--- Artikel ---

Terkait dengan perintah Rasulullah Shallallahu ’alaihi wa sallam
(SAW). Beliau bersabda,
”Apabila anak telah mencapai usia tujuh tahun,
perintahkanlah dia untuk melaksanakan shalat. Dan pada saat usianya
mencapai sepuluh tahun, pukullah dia apabila meninggalkannya.” (Riwayat
Abu Dawud).
Dalam Hadits yang diriwayatkan oleh Imam At-Tirmidzi, Rasulullah SAW
bersabda, ”Ajarkanlah anakmu tata cara shalat ketika telah berusia tujuh
tahun. Dan pukullah dia pada saat berusia sepuluh tahun (apabila
meninggalkannya).” (Riwayat Tirmidzi).
Hadits ini menunjukkan dengan sangat jelas kepada kita bahwa
mendisiplinkan anak shalat dimulai pada usia tujuh tahun. Bukan usia
sebelumnya. Kita perlu memberi pendidikan iman, akhlak dan ibadah sedini
mungkin. Tetapi ada prinsip lain yang harus kita perhatikan:
berikanlah pendidikan tepat pada waktunya. Sesungguhnya, sebaik-baik
petunjuk adalah petunjuk Rasulullah SAW dan sebaik-baik perkataan adalah
firman Allah ’Azza wa Jalla, yakni kitabullah al-Qur’anul Kariim.
Al-’Alqami dalam kitab Tuhfatul Ahwadzi dalam syarah Al-Jami’ush
Shaghir berkata “Hen-daklah mengajarkan mereka hal-hal yg diperlukan
mengenai shalat di antaranya tentang syarat-syarat dan rukun shalat.
Dan memerintahkan mereka utk mengerjakan shalat setelah belajar.” Dia
katakan juga bahwa “Diperintah-kannya memukul itu hanyalah terhadap yg
telah berumur sepuluh tahun krn saat itu ia telah mampu menahan derita
pukulan pada umumnya. Dan yg dimaksud dgn memukul itu pukulan yg tidak
mem-bahayakan dan hendaknya menghindari wajah dalam memukul.”

--- Cuplikan Data ---

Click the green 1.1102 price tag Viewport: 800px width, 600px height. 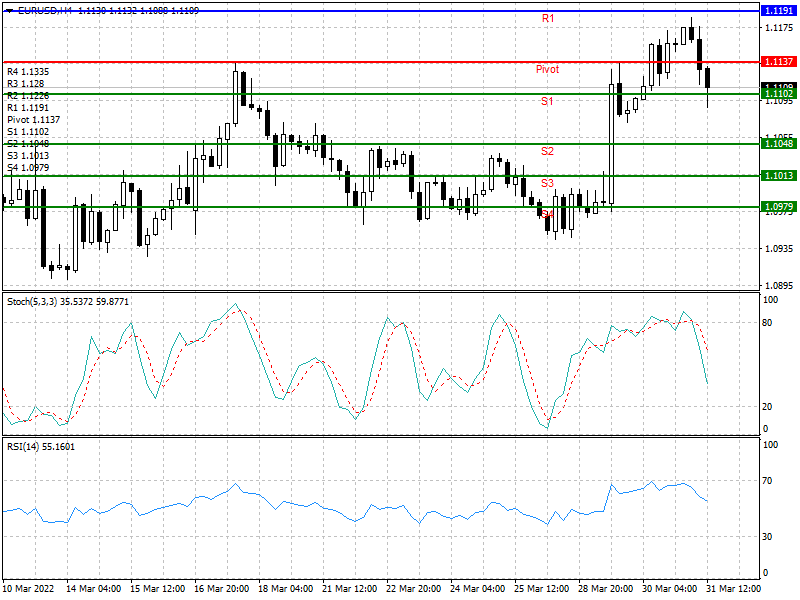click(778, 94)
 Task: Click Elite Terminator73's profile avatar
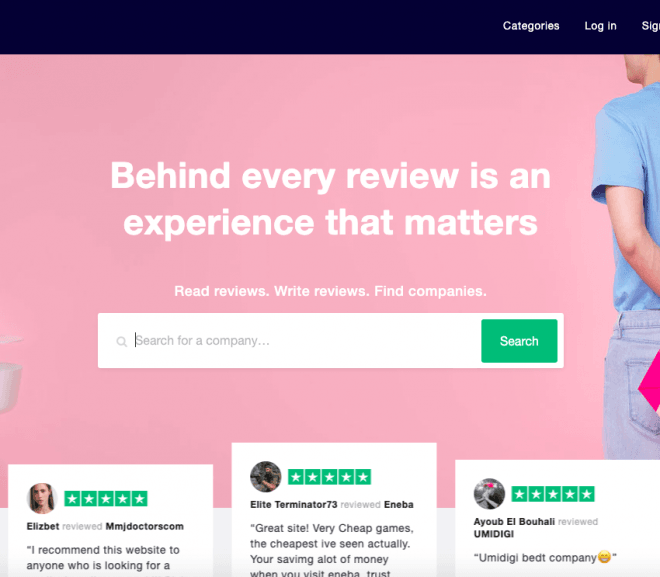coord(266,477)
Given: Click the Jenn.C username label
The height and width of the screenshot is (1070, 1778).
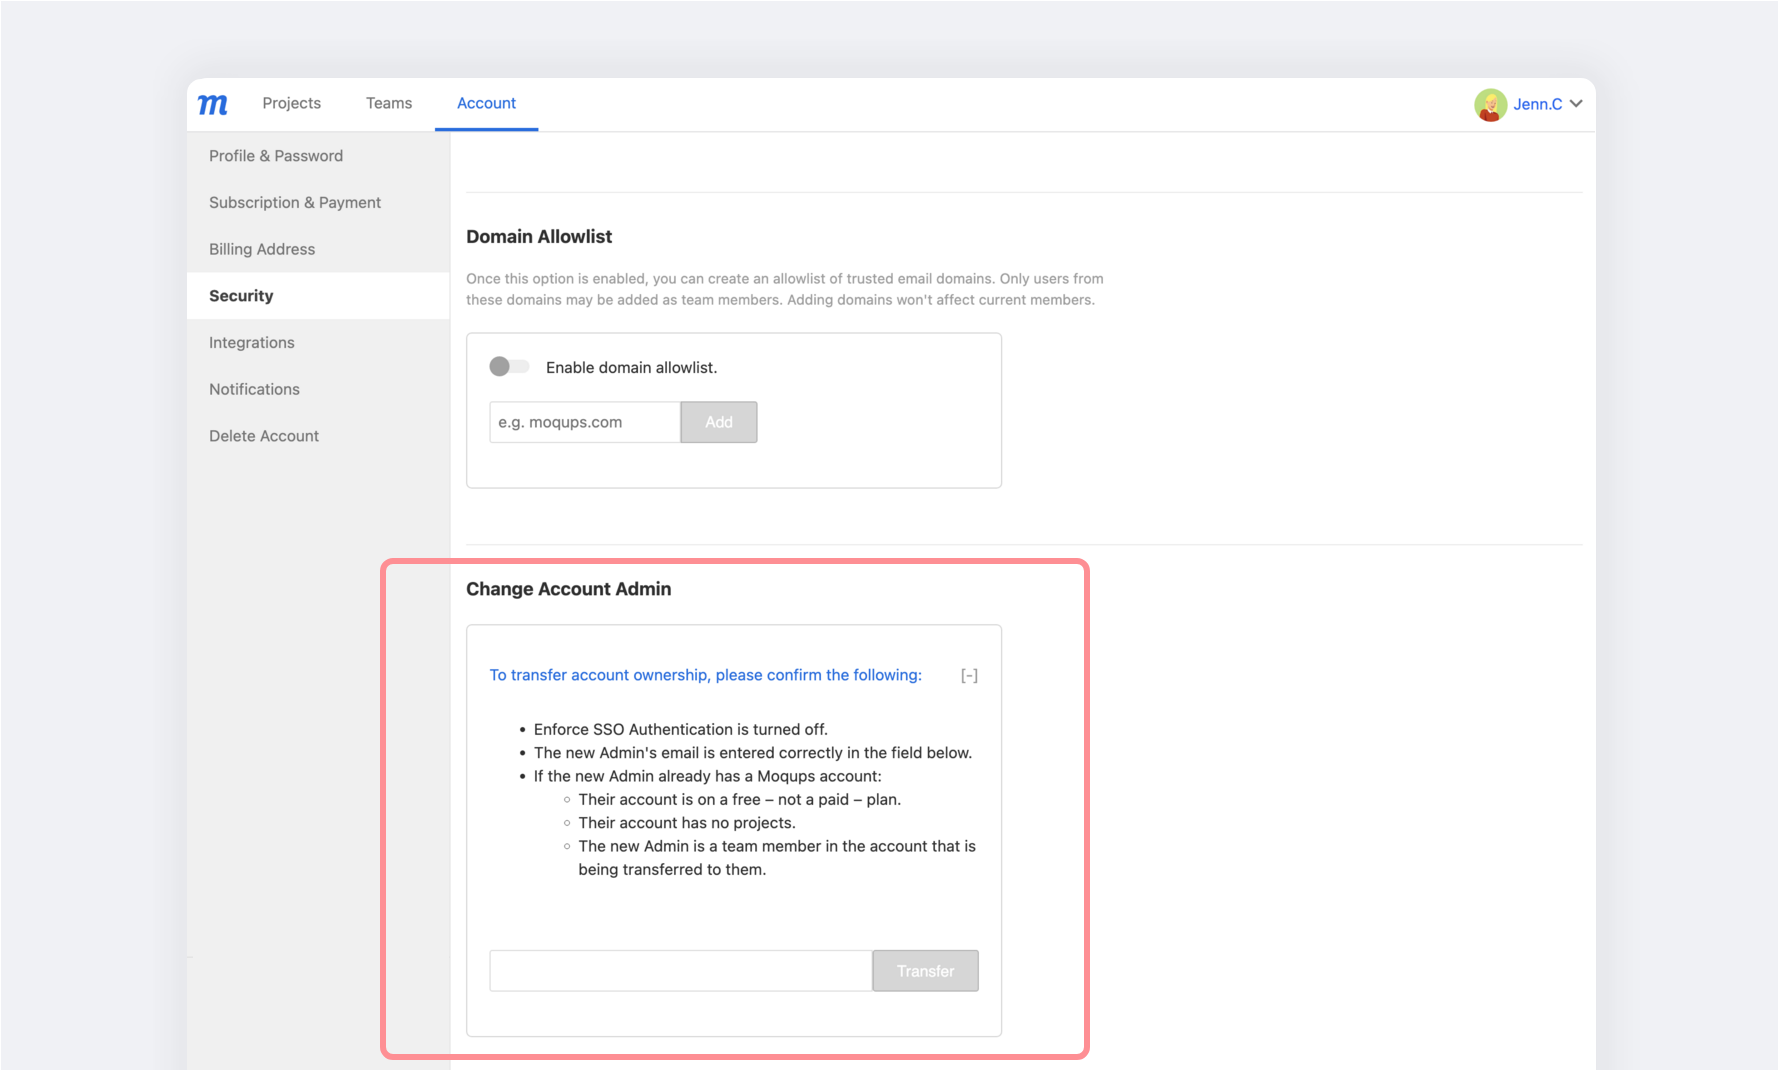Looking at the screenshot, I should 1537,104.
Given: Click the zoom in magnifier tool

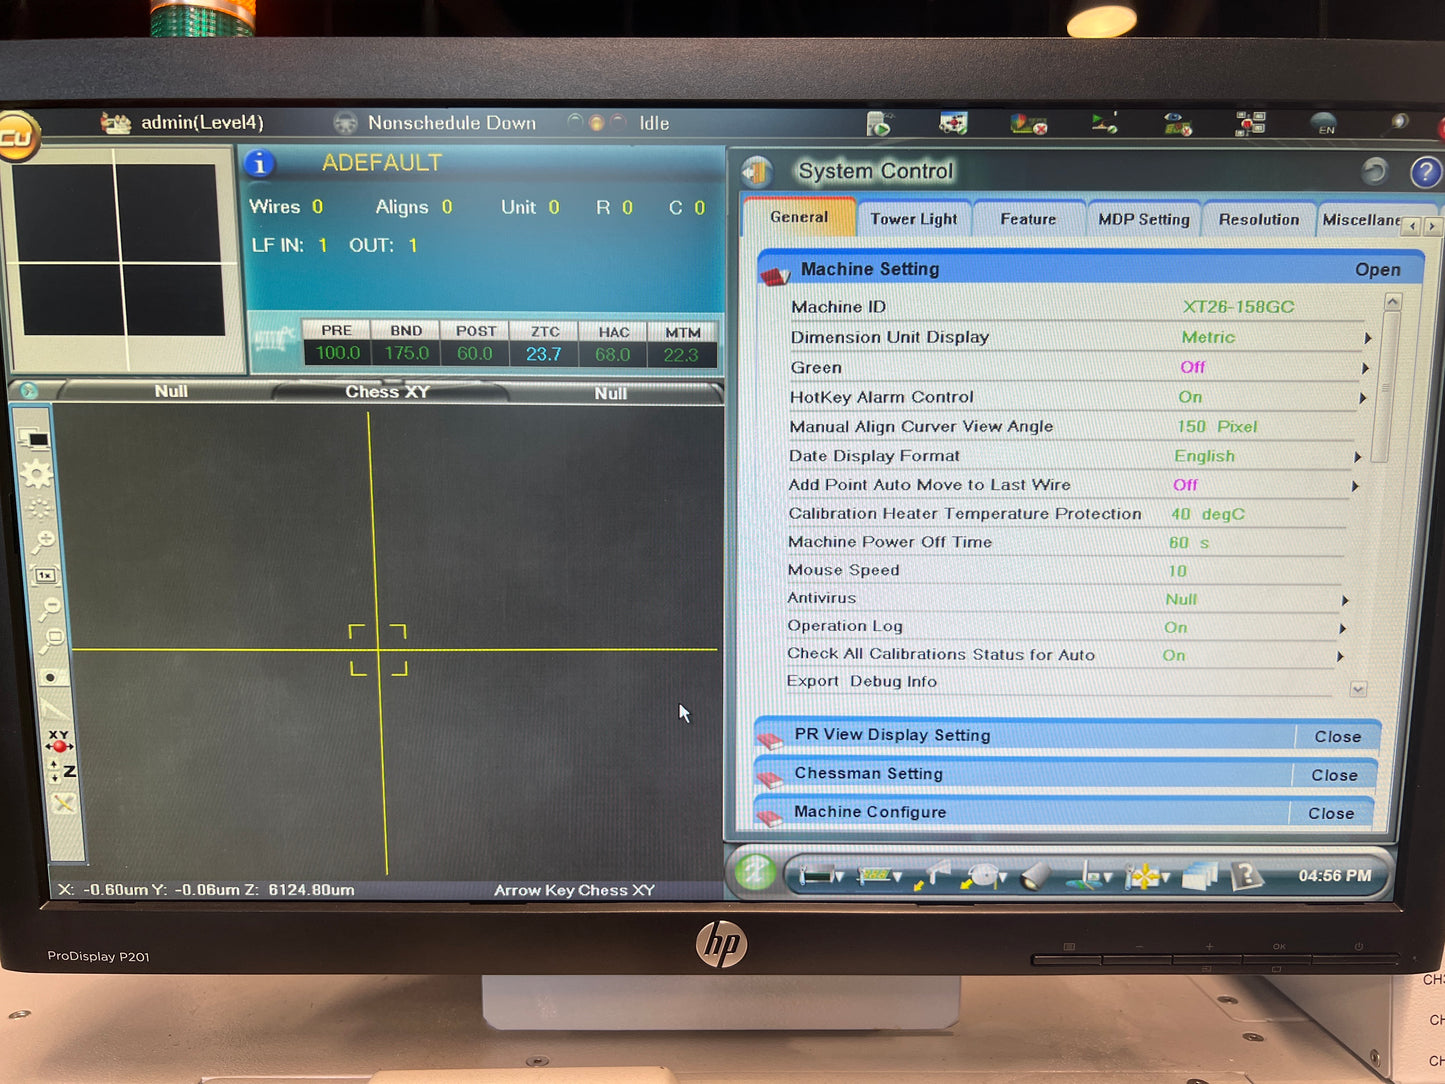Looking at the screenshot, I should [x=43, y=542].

---
--- Cuplikan Data ---

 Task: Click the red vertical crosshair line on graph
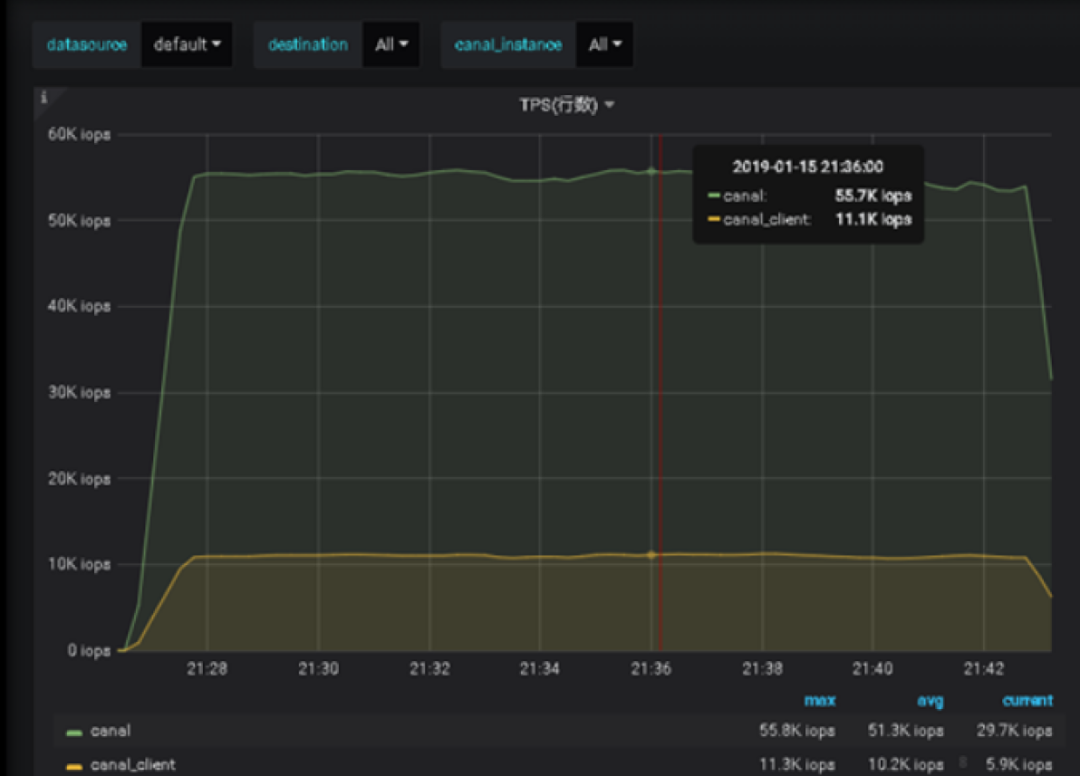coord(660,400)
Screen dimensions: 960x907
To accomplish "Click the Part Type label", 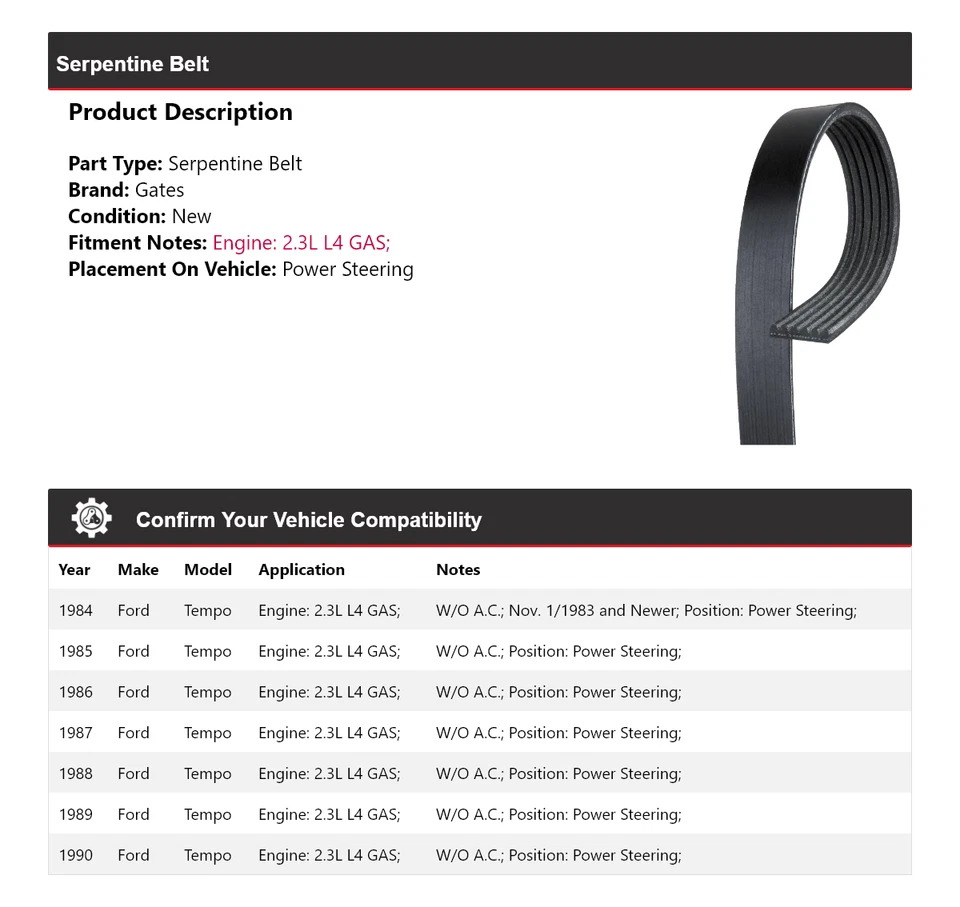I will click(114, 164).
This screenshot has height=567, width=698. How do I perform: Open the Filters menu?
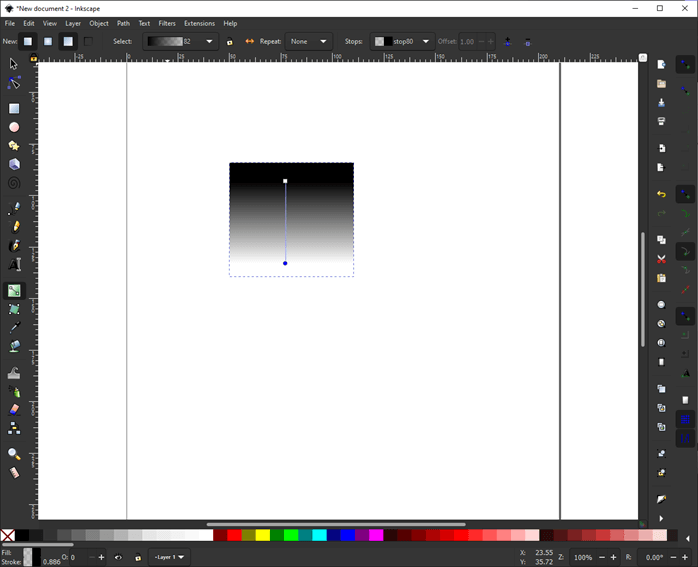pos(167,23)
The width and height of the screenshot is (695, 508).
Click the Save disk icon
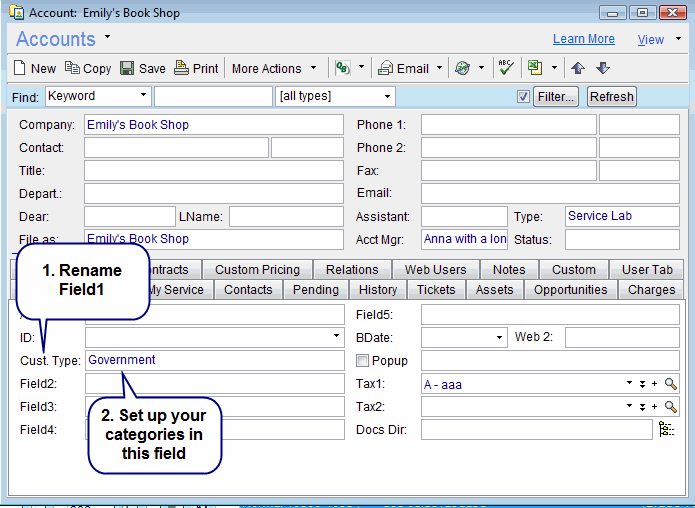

---

§ **Tugas**:
(a) Tuliskan kembali bagian artikel tentang shalat anak ini mulai dari "Hadits ini menunjukkan" sampai dengan "kitabullah al-Qur’anul Kariim.".
(b) Menurut artikel tentang shalat anak ini, pada usia berapa mendisiplinkan anak shalat dimulai?

§ **Jawaban Tertulis**:
(a)
Hadits ini menunjukkan dengan sangat jelas kepada kita bahwa
mendisiplinkan anak shalat dimulai pada usia tujuh tahun. Bukan usia
sebelumnya. Kita perlu memberi pendidikan iman, akhlak dan ibadah sedini
mungkin. Tetapi ada prinsip lain yang harus kita perhatikan:
berikanlah pendidikan tepat pada waktunya. Sesungguhnya, sebaik-baik
petunjuk adalah petunjuk Rasulullah SAW dan sebaik-baik perkataan adalah
firman Allah ’Azza wa Jalla, yakni kitabullah al-Qur’anul Kariim.

(b) Pada usia tujuh tahun.